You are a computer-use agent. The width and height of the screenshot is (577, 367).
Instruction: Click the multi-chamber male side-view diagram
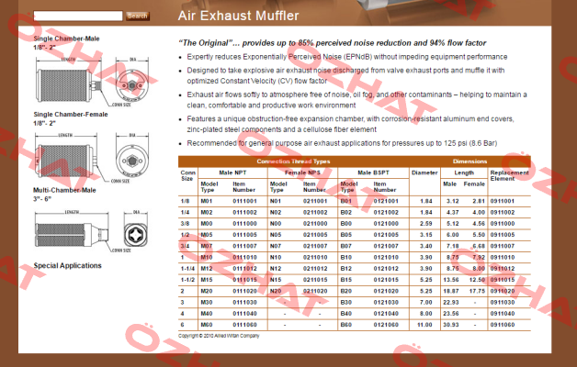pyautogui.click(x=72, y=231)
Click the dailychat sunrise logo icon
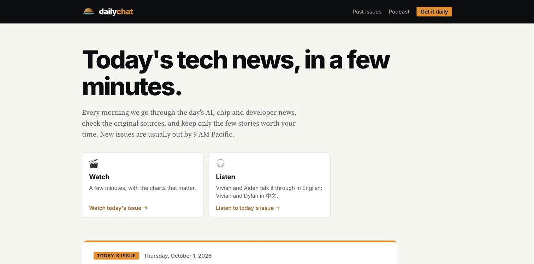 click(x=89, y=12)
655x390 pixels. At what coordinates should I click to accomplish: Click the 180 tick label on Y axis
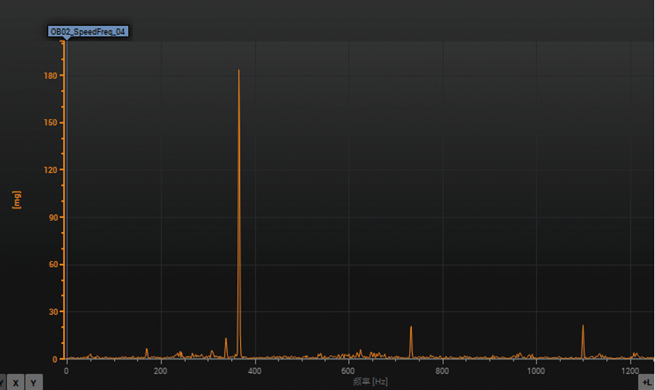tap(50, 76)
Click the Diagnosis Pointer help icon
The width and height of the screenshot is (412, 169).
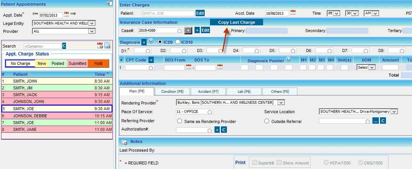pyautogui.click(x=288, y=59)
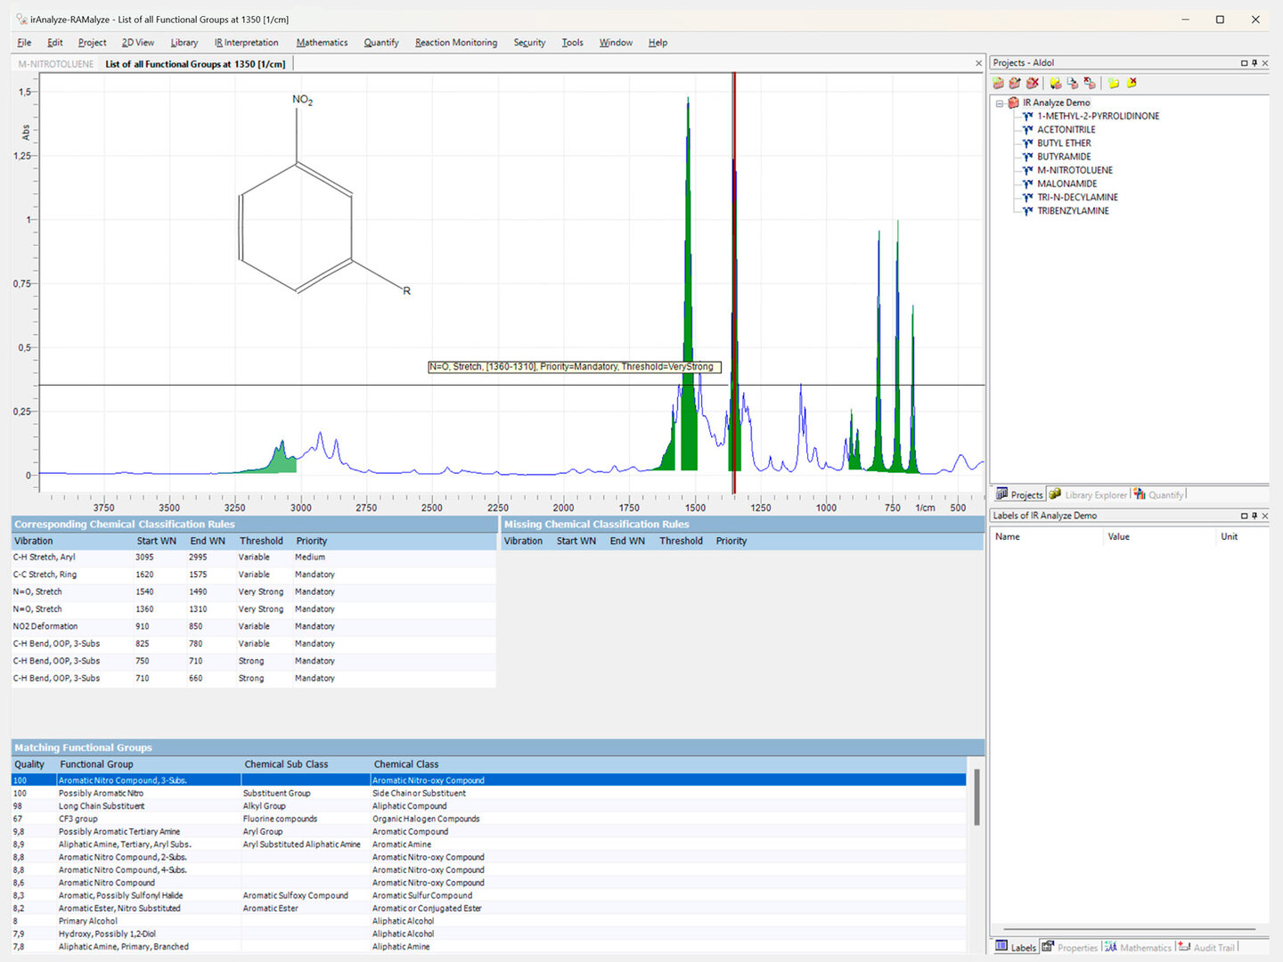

══════

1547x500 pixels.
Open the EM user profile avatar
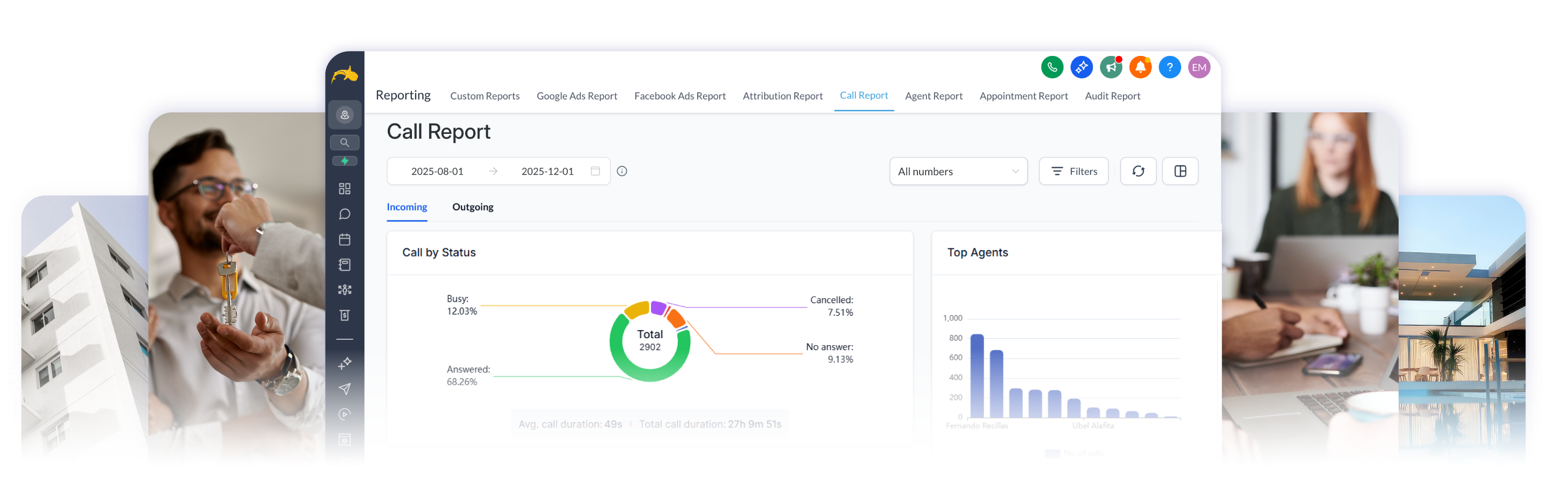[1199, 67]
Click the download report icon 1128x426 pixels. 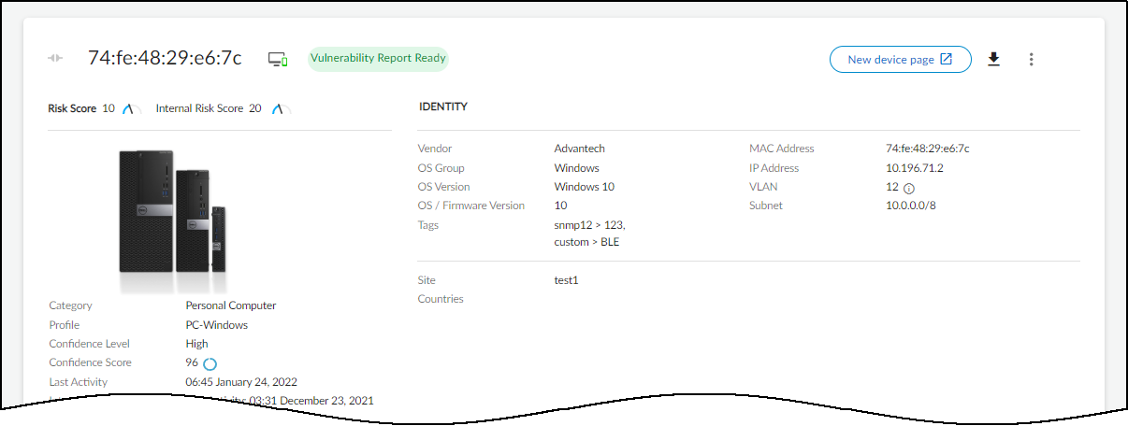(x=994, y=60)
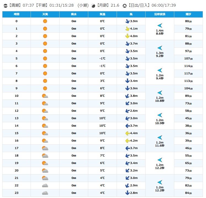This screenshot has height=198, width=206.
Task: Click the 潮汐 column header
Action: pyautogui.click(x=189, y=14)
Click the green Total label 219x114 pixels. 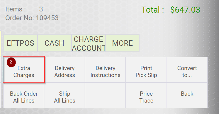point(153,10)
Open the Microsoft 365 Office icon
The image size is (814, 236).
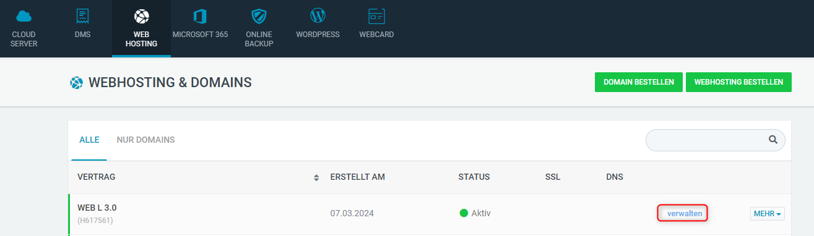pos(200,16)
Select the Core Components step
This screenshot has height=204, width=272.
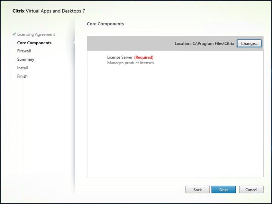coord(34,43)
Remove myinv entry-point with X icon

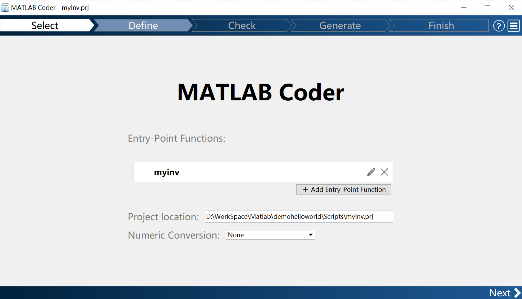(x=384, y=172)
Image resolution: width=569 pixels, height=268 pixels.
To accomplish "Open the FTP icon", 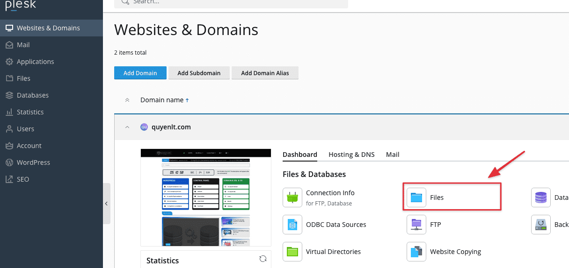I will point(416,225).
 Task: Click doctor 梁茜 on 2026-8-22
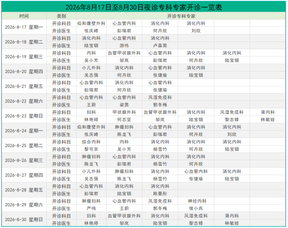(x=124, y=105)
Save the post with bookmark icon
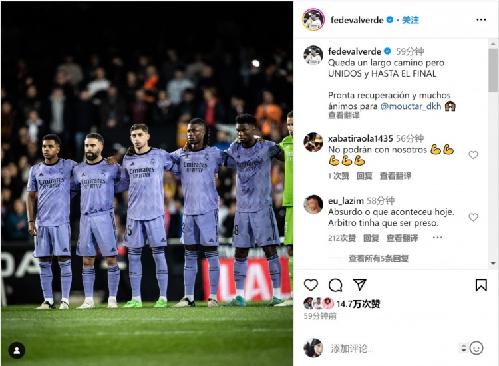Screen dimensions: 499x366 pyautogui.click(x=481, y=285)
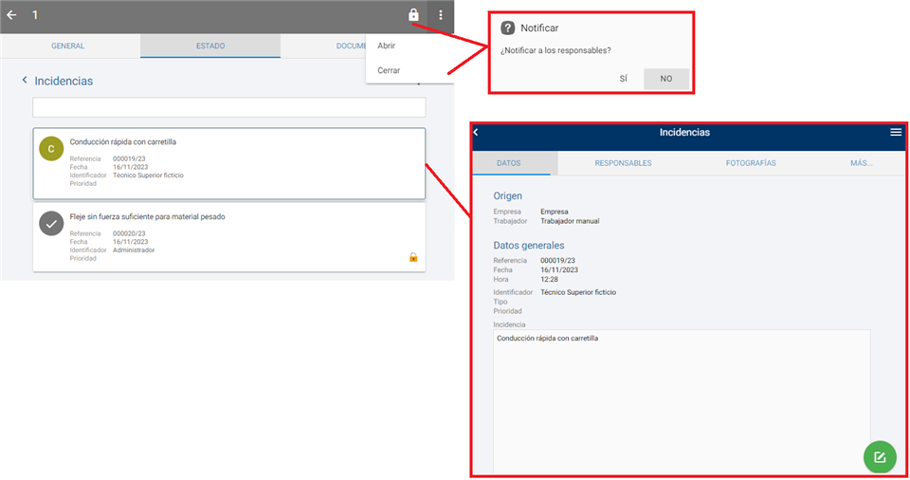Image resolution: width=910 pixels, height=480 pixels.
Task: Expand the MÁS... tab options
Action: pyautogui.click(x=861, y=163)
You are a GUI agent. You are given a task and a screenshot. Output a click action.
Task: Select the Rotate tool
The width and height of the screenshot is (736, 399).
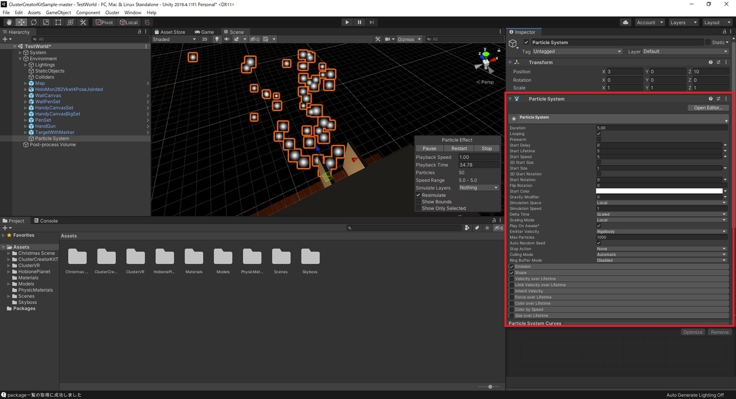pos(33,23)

══════

▶ Instructions for the task: Working through the records above, copy each line in which "Select" is found.

▶ Task output:
Select the Core Components step
Task: Select the Rotate tool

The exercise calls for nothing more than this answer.